# start of Supplied material
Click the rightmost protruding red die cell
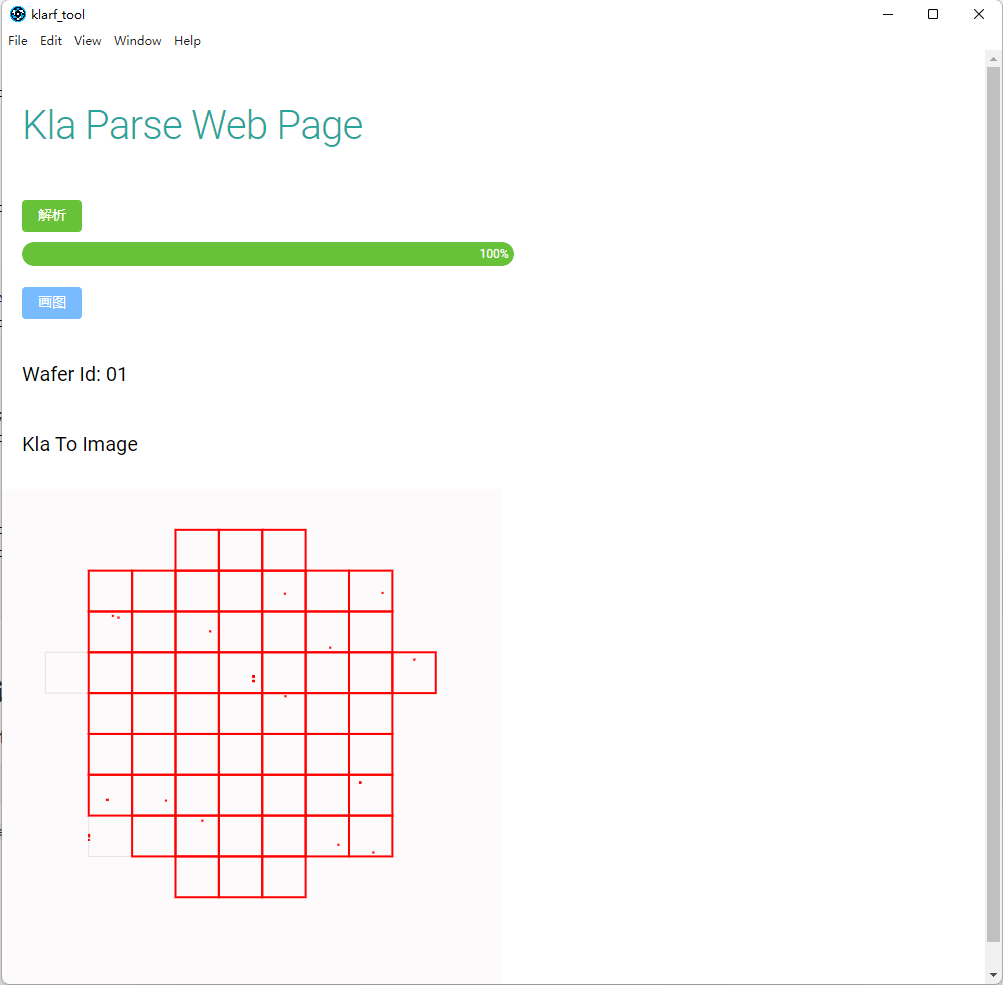[415, 673]
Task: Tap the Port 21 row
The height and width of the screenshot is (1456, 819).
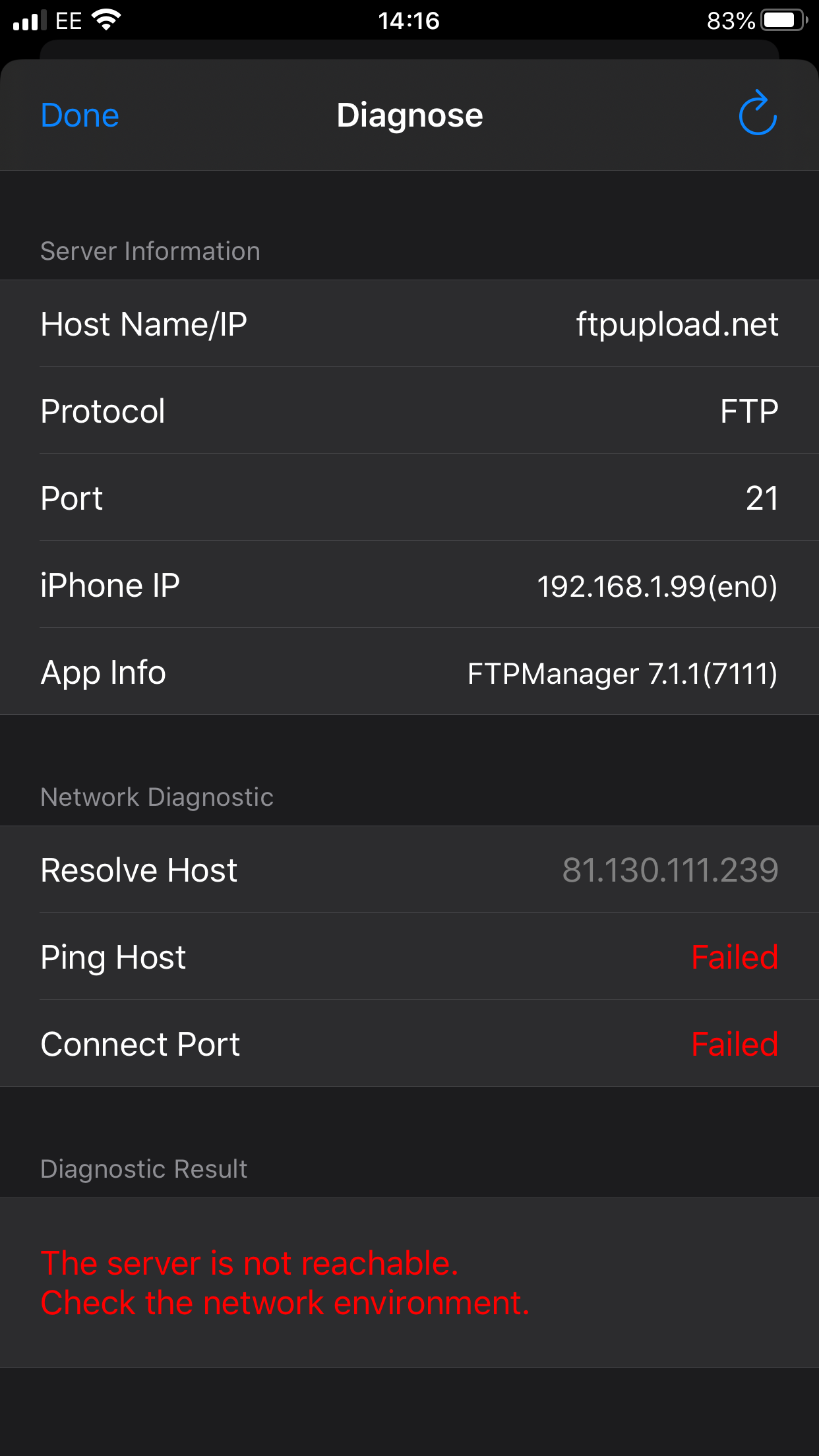Action: [410, 499]
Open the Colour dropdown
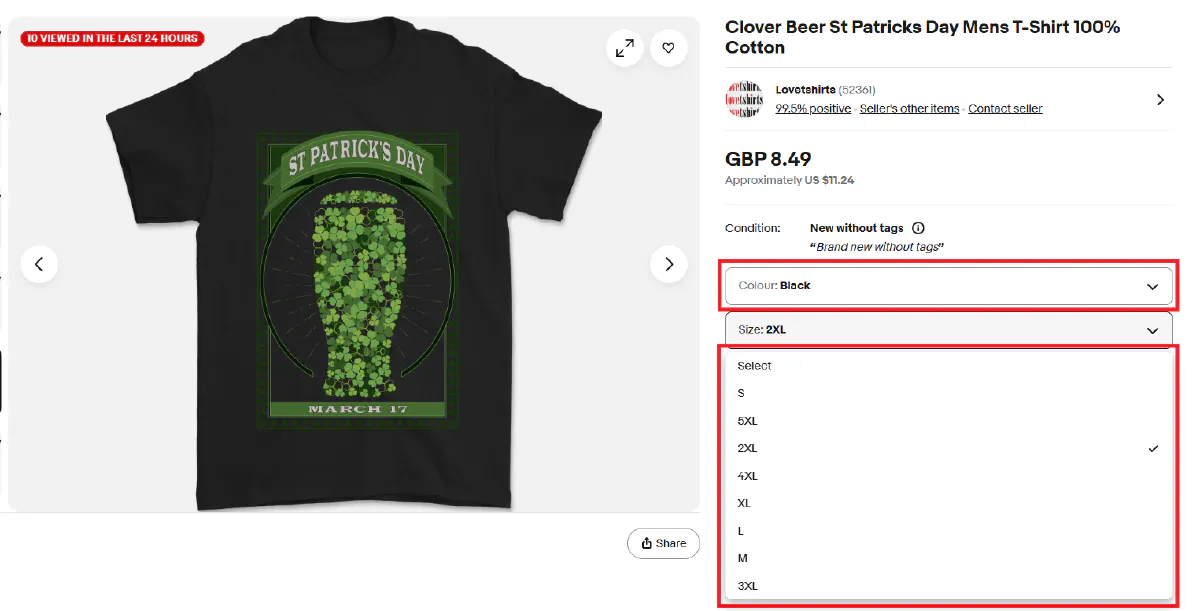Image resolution: width=1200 pixels, height=611 pixels. click(x=947, y=285)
# end of Supplied material
■ What is needed ■
Please rewrite all the entries above, replacing "dropdown" with "menu" and leaving everything else unchanged. Leave the pictures out of your answer.

■ Response ■
Click the rightmost protruding red die cell
[415, 673]
Task: Tap the Port 21 row
The height and width of the screenshot is (1456, 819).
Action: [410, 499]
Open the Colour menu
Image resolution: width=1200 pixels, height=611 pixels. click(x=947, y=285)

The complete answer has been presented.